TASK ITEM: An exact copy of every record below is needed, with all pictures removed.

Data extracted from a collection
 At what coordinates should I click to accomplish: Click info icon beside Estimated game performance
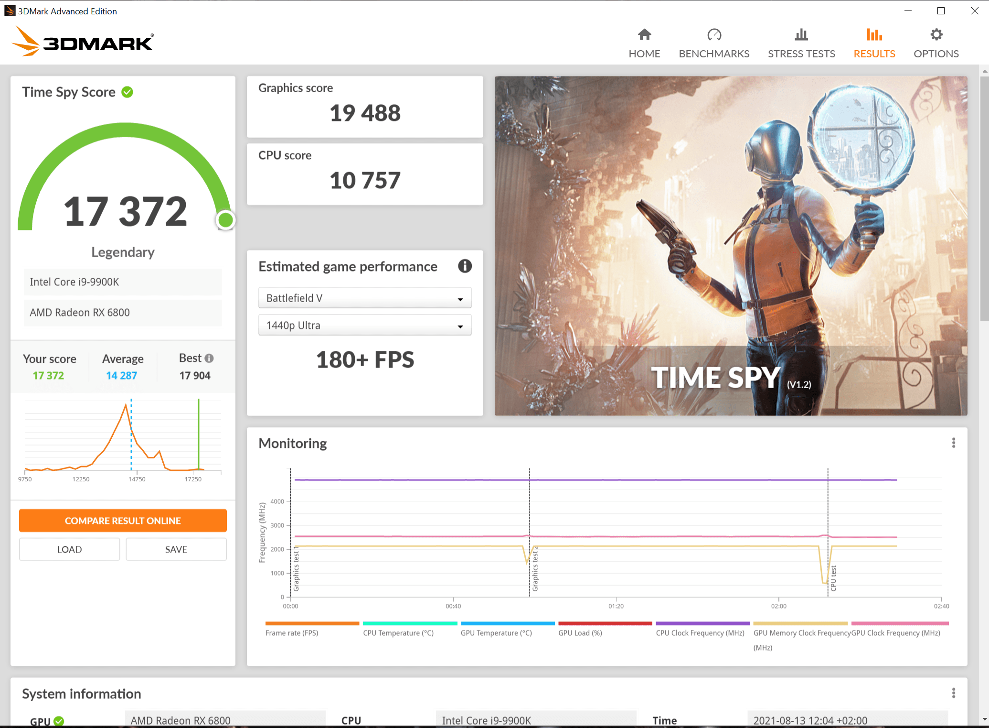(465, 266)

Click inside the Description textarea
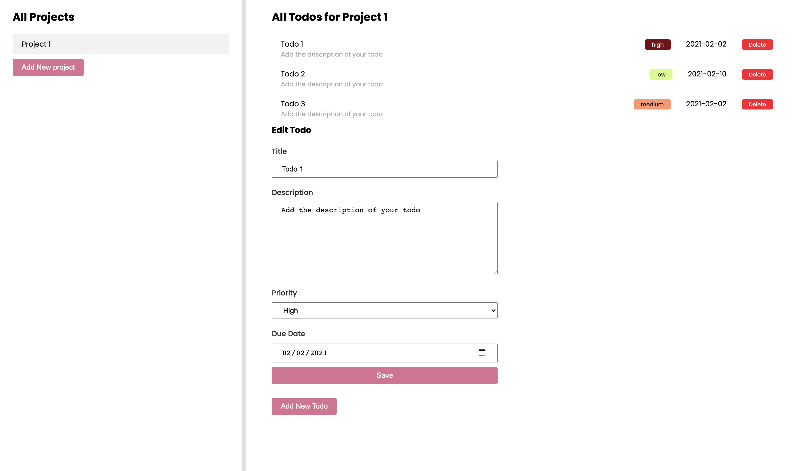(384, 238)
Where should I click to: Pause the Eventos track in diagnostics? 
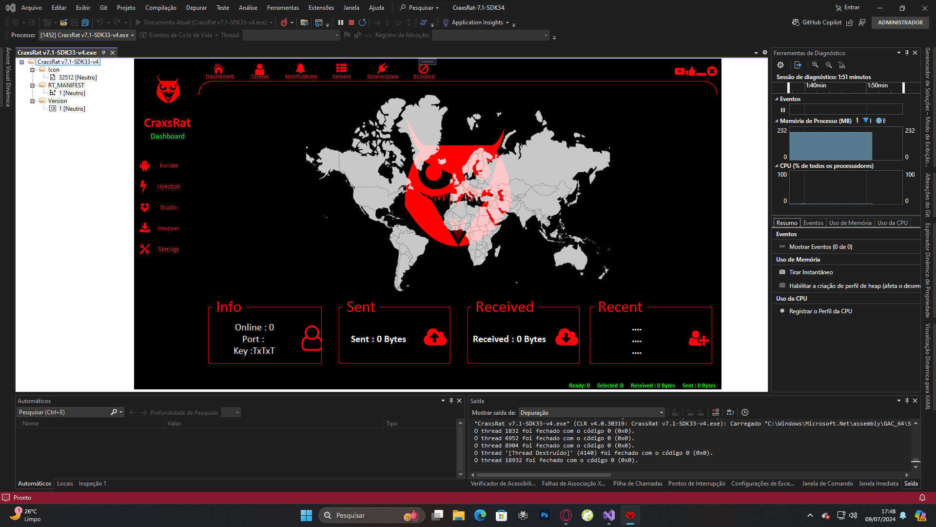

RESPONSE:
 At what coordinates should I click to accomplish: Click info icon beside Estimated game performance
(465, 266)

Click inside the Description textarea
(384, 238)
Where should I click to: Pause the Eventos track in diagnostics? 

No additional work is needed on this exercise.